With a deep sigh--as when, sometimes, a slumberer turns over in a troubled dream Donatello changed his position, and clasped both his hands over his forehead.

The genial warmth of a Roman April kindling into May was in the atmosphere around them; but when Miriam saw that involuntary movement and heard that sigh of relief (for so she interpreted it), a shiver ran through her frame, as if the iciest wind of the Apennines were blowing over her.
"He has done himself a greater wrong than I dreamed of," thought she, with unutterable compassion.

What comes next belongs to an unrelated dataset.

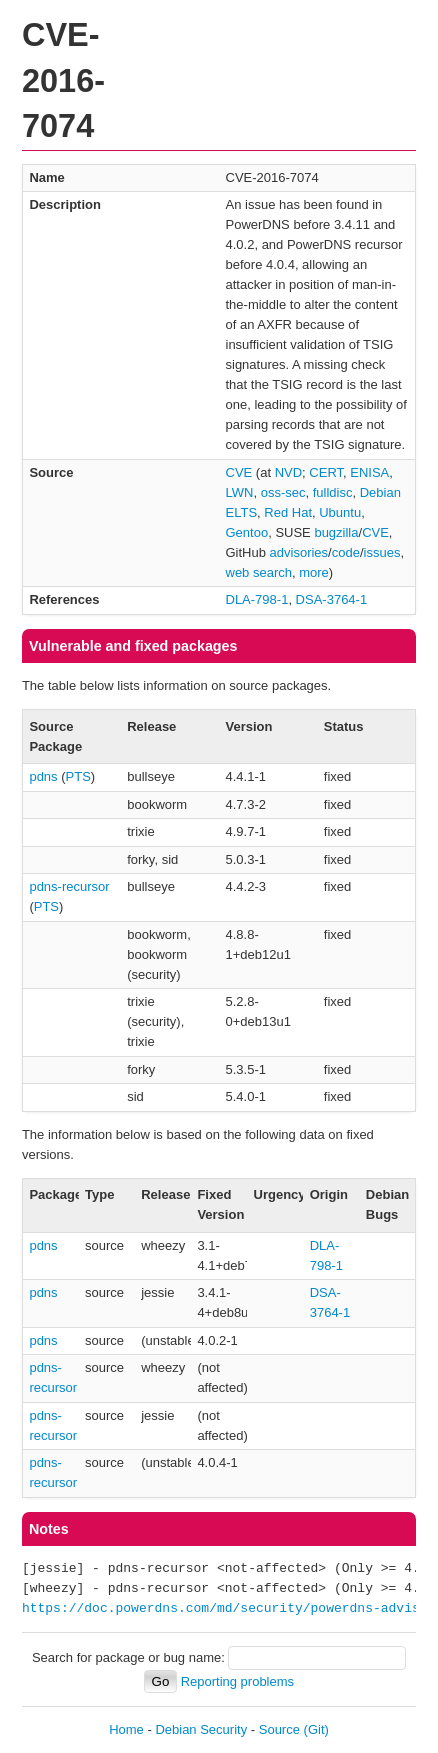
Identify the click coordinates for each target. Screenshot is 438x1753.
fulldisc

"Alas! it was a sad mistake! He might have had a kind of bliss in the consequences of this deed, had he been impelled to it by a love vital enough to survive the frenzy of that terrible moment, mighty enough to make its own law, and justify itself against the natural remorse.

But to have perpetrated a dreadful murder (and such was his crime, unless love, annihilating moral distinctions, made it otherwise) on no better warrant than a boy's idle fantasy! I pity him from the very depths of my soul! As for myself, I am past my own or other's pity." She arose from the young man's side, and stood before him with a sad, commiserating aspect; it was the look of a ruined soul, bewailing, in him, a grief less than what her profounder sympathies imposed upon herself.
"Donatello, we must part," she said, with melancholy firmness.

"Yes; leave me! Go back to your old tower, which overlooks the green valley you have told me of among the Apennines.